Oops! Forgot to write the report yesterday. Got caught up in all the exciting work. But here it is.

Last week
Last week I took some time off the Genesis Project so I could prepare and release our Shang update. It was really fun. I updated the website with an awesome new tour feature. I also managed to polish the code some extra before the release. I actually moved pretty much all of the startup code around. I managed to get the startup time down to just a forth of what it was before. Stoffi had actually started to see a longer and longer startup time during the development of Shang in the summer. This little update got rid of that and we have actually landed on a better startup time than Xia.

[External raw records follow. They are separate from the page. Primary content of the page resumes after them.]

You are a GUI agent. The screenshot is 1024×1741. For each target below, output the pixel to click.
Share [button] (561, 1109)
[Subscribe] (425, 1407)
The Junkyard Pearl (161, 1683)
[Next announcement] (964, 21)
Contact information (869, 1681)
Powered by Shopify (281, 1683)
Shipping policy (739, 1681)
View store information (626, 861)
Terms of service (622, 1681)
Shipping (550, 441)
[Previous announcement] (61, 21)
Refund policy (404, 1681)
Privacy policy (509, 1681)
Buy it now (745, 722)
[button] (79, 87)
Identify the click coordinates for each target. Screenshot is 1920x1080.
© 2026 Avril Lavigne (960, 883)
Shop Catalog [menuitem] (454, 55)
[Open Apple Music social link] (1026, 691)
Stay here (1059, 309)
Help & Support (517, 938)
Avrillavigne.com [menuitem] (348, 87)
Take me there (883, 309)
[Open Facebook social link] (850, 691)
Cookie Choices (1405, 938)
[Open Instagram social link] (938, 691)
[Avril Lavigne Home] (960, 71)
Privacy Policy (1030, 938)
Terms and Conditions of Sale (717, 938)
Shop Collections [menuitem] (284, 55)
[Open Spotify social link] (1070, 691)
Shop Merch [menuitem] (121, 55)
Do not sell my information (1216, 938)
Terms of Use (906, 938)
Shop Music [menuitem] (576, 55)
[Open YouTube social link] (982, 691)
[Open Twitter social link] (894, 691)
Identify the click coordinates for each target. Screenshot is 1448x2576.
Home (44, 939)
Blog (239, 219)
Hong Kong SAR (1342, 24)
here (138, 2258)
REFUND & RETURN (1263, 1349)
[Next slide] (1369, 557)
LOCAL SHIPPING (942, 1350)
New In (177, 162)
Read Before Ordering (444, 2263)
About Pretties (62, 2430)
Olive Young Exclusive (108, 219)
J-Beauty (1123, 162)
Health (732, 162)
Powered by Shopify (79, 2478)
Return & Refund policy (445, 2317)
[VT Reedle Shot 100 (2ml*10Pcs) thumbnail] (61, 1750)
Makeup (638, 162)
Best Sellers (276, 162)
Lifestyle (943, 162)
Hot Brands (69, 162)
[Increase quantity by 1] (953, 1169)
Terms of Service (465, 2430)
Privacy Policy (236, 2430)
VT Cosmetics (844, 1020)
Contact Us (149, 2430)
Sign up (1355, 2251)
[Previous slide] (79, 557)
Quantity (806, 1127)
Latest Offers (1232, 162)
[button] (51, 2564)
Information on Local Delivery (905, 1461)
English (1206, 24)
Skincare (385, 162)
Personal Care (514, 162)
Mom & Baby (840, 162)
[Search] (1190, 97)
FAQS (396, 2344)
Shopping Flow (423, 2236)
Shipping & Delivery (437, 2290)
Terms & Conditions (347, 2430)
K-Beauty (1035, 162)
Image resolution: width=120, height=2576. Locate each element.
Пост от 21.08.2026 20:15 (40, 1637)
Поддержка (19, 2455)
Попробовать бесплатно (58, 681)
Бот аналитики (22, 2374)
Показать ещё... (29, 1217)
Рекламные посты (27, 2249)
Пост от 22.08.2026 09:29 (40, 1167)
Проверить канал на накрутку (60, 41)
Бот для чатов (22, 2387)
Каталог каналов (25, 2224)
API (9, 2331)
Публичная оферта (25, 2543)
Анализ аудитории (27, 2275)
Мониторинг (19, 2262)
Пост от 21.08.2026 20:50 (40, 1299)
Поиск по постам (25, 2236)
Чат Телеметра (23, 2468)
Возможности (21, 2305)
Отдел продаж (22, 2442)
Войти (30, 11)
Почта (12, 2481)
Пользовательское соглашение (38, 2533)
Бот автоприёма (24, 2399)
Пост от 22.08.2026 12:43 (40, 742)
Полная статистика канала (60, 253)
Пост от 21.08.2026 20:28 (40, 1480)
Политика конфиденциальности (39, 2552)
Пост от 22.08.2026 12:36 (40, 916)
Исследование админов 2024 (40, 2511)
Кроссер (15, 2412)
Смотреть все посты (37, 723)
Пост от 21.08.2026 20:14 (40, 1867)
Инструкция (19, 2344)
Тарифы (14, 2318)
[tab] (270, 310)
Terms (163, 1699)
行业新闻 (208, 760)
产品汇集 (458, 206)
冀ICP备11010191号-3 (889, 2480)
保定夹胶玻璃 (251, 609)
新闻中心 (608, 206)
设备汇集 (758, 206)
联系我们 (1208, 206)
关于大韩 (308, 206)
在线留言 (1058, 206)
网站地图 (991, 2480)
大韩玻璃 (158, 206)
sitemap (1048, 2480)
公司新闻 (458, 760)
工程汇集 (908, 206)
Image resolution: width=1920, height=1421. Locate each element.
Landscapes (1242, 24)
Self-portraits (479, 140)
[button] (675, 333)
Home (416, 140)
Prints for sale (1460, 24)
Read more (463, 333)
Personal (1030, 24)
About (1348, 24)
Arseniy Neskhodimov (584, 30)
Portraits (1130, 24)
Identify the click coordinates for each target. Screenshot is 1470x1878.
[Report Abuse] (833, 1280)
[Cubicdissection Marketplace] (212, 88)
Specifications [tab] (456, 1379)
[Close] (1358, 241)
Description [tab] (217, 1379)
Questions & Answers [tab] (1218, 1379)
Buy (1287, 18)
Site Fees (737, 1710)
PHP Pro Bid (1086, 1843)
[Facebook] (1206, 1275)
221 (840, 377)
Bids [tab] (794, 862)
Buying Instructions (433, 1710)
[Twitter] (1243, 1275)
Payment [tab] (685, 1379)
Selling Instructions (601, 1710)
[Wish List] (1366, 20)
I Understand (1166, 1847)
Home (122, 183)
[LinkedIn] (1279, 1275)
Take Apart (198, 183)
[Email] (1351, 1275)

One big part of the startup is the scanner. So I also had to improve the scanner. It had also been getting slower and slower during the development of Shang and was about 10 times slower than Xia. But I moved some code around there as well and cut some updates. One really neat trick was to only update the progressbar every 100th scanned song. Since each update of the progressbar requires the seperate scanner thread to make a call to the main GUI thread and have it update the GUI the overhead was quite large. With these smaller tweaks I managed to make scanner faster than Xia.

The biggest challenge was to get the upgrade mechanisms working. I successfully created a proper upgrade DLL for the settings and also got all the code working which was supposed to upgrade Xia to Shang. But as I was about to do a test on the stable channel (all upgrade tests are performed in the special test channel) I noticed that quite a few installations did not have the UAC prompt. Why this is I have no idea, but some people must have gotten them, since I actually got a feature request asking for its removal.

Without UAC Stoffi doesn't get administrator rights. Without those rights Stoffi can't upgrade itself.

But this is actually good. Since the Xia installations are in the protected Program Files folder and I won't be able to support them for very long (Zhou will be their last version, then they will all lose admin rights and won't be able to get Qin). So I urge everyone to reinstall Stoffi and I promise you that I will make sure that one of our most awesome features will shine fully the next upgrade.

This week
This week started with a merge of all current trunk code into the beta branch. This means that our Zhou version is now in beta - a place where we only apply polishes, bugfixes, performance improvements and smaller tweaks. No new features.

I did manage to sneak in two new features though. The first one is a really cool playlist generator which I am pretty fond of. It is a feature request from Olle Gällmo, whom is the "Stoffi Hackathon Overseer". With it you can generate a playlist by letting Stoffi select a number of random tracks from a given list of tracks. The second feature is the ability to see all similar YouTube tracks.

So what I will do this week is to polish up the code, make it stable. I will also merge in our experimental reverse turing test into the registration procedure.

I hope that I will be able to release a beta (and an alpha) update this week as well.

The main challenge will probably be to get the network code more stable and predictable. I have a few tricks up my sleave so we'll see if I will manage to get everything going really good before the end of the weekend.